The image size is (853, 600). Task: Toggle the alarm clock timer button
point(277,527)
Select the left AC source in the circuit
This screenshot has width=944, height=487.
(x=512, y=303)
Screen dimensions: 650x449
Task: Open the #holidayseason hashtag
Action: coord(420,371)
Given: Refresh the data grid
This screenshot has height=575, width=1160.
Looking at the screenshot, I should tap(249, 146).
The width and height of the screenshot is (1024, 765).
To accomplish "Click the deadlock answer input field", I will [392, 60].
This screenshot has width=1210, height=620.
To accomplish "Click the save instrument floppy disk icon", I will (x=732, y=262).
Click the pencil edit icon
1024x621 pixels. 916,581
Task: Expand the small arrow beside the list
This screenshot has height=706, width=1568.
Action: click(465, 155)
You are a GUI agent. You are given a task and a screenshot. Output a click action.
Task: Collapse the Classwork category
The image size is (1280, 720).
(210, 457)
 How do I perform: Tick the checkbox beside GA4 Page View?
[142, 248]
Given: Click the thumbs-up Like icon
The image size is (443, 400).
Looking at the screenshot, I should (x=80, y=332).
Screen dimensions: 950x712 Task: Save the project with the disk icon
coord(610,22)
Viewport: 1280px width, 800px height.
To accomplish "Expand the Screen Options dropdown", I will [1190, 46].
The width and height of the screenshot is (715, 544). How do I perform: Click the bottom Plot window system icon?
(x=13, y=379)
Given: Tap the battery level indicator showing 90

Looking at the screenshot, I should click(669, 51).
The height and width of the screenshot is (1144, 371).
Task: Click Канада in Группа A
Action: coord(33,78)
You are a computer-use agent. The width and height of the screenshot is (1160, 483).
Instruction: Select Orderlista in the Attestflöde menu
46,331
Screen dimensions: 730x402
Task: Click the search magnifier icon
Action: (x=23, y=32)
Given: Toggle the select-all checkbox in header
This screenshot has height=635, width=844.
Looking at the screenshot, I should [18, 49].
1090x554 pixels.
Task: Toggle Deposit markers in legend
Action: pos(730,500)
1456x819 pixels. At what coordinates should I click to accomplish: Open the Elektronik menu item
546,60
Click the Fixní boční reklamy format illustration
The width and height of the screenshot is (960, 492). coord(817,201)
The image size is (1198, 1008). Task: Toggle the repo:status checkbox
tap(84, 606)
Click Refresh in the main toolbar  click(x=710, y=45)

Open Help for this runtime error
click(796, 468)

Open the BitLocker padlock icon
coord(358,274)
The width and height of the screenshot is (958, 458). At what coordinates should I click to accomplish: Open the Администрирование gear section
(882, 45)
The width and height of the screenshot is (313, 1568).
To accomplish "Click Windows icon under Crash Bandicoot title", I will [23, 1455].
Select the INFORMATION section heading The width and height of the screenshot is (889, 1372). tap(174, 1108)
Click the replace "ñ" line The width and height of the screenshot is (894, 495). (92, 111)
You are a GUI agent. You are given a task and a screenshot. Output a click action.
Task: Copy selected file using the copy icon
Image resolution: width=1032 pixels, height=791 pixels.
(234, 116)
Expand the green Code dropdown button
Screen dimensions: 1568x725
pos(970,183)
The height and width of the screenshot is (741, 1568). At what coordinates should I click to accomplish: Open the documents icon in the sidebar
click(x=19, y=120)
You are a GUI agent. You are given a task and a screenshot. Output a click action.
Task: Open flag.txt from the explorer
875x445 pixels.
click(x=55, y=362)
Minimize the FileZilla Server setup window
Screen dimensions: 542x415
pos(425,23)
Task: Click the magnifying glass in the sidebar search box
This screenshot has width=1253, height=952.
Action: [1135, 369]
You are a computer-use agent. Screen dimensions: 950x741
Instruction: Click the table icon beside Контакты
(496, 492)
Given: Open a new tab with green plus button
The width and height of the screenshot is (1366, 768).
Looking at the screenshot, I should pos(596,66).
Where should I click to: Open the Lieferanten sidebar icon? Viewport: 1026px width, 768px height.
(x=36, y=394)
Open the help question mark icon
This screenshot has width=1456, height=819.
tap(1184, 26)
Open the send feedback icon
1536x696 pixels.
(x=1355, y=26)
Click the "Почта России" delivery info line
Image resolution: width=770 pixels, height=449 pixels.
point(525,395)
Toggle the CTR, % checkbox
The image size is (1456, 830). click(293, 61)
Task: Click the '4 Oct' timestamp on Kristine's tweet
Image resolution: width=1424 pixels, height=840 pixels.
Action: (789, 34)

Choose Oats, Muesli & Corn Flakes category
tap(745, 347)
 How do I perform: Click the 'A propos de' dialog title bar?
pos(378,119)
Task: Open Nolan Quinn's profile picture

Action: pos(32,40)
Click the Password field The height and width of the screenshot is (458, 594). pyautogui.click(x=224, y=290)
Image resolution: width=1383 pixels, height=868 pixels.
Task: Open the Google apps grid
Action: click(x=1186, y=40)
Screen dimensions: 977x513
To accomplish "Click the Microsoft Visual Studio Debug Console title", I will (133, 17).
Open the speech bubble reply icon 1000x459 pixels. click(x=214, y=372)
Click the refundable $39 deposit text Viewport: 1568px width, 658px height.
• • • • •
◆ Work order ◆
Please copy out every entry word for word.

◆ Solved exercise ◆
The image size is (853, 600). Task: Toggle the alarm clock timer button
point(277,527)
Select the left AC source in the circuit
This screenshot has width=944, height=487.
(x=512, y=303)
Screen dimensions: 650x449
Task: Open the #holidayseason hashtag
Action: coord(420,371)
Given: Refresh the data grid
This screenshot has height=575, width=1160.
Looking at the screenshot, I should tap(249, 146).
The width and height of the screenshot is (1024, 765).
To accomplish "Click the deadlock answer input field", I will [392, 60].
This screenshot has width=1210, height=620.
To accomplish "Click the save instrument floppy disk icon", I will (x=732, y=262).
Click the pencil edit icon
1024x621 pixels. 916,581
Task: Expand the small arrow beside the list
This screenshot has height=706, width=1568.
Action: click(465, 155)
You are a GUI agent. You are given a task and a screenshot. Output a click action.
Task: Collapse the Classwork category
The image size is (1280, 720).
(210, 457)
 How do I perform: Tick the checkbox beside GA4 Page View?
[142, 248]
Given: Click the thumbs-up Like icon
The image size is (443, 400).
Looking at the screenshot, I should (x=80, y=332).
Screen dimensions: 950x712 Task: Save the project with the disk icon
coord(610,22)
Viewport: 1280px width, 800px height.
To accomplish "Expand the Screen Options dropdown", I will [1190, 46].
The width and height of the screenshot is (715, 544). How do I perform: Click the bottom Plot window system icon?
(x=13, y=379)
Given: Tap the battery level indicator showing 90

Looking at the screenshot, I should click(669, 51).
The height and width of the screenshot is (1144, 371).
Task: Click Канада in Группа A
Action: coord(33,78)
You are a computer-use agent. The width and height of the screenshot is (1160, 483).
Instruction: Select Orderlista in the Attestflöde menu
46,331
Screen dimensions: 730x402
Task: Click the search magnifier icon
Action: (x=23, y=32)
Given: Toggle the select-all checkbox in header
This screenshot has height=635, width=844.
Looking at the screenshot, I should [18, 49].
1090x554 pixels.
Task: Toggle Deposit markers in legend
Action: pos(730,500)
1456x819 pixels. At what coordinates should I click to accomplish: Open the Elektronik menu item
546,60
Click the Fixní boční reklamy format illustration
The width and height of the screenshot is (960, 492). coord(817,201)
The image size is (1198, 1008). Task: Toggle the repo:status checkbox
tap(84, 606)
Click Refresh in the main toolbar  click(x=710, y=45)

Open Help for this runtime error
click(796, 468)

Open the BitLocker padlock icon
coord(358,274)
The width and height of the screenshot is (958, 458). At what coordinates should I click to accomplish: Open the Администрирование gear section
(882, 45)
The width and height of the screenshot is (313, 1568).
To accomplish "Click Windows icon under Crash Bandicoot title", I will [23, 1455].
Select the INFORMATION section heading The width and height of the screenshot is (889, 1372). tap(174, 1108)
Click the replace "ñ" line The width and height of the screenshot is (894, 495). (92, 111)
You are a GUI agent. You are given a task and a screenshot. Output a click action.
Task: Copy selected file using the copy icon
Image resolution: width=1032 pixels, height=791 pixels.
(234, 116)
Expand the green Code dropdown button
Screen dimensions: 1568x725
pos(970,183)
The height and width of the screenshot is (741, 1568). At what coordinates should I click to accomplish: Open the documents icon in the sidebar
click(x=19, y=120)
You are a GUI agent. You are given a task and a screenshot. Output a click action.
Task: Open flag.txt from the explorer
875x445 pixels.
click(x=55, y=362)
Minimize the FileZilla Server setup window
Screen dimensions: 542x415
pos(425,23)
Task: Click the magnifying glass in the sidebar search box
This screenshot has width=1253, height=952.
Action: [1135, 369]
You are a computer-use agent. Screen dimensions: 950x741
Instruction: Click the table icon beside Контакты
(496, 492)
Given: Open a new tab with green plus button
The width and height of the screenshot is (1366, 768).
Looking at the screenshot, I should pos(596,66).
Where should I click to: Open the Lieferanten sidebar icon? Viewport: 1026px width, 768px height.
(x=36, y=394)
Open the help question mark icon
This screenshot has width=1456, height=819.
tap(1184, 26)
Open the send feedback icon
1536x696 pixels.
(x=1355, y=26)
Click the "Почта России" delivery info line
Image resolution: width=770 pixels, height=449 pixels.
point(525,395)
Toggle the CTR, % checkbox
The image size is (1456, 830). click(293, 61)
Task: Click the '4 Oct' timestamp on Kristine's tweet
Image resolution: width=1424 pixels, height=840 pixels.
Action: (789, 34)

Choose Oats, Muesli & Corn Flakes category
tap(745, 347)
 How do I perform: Click the 'A propos de' dialog title bar?
pos(378,119)
Task: Open Nolan Quinn's profile picture

Action: pos(32,40)
Click the Password field The height and width of the screenshot is (458, 594). pyautogui.click(x=224, y=290)
Image resolution: width=1383 pixels, height=868 pixels.
Task: Open the Google apps grid
Action: click(x=1186, y=40)
Screen dimensions: 977x513
To accomplish "Click the Microsoft Visual Studio Debug Console title", I will (133, 17).
Open the speech bubble reply icon 1000x459 pixels. click(x=214, y=372)
Click the refundable $39 deposit text Viewport: 1568px width, 658px height.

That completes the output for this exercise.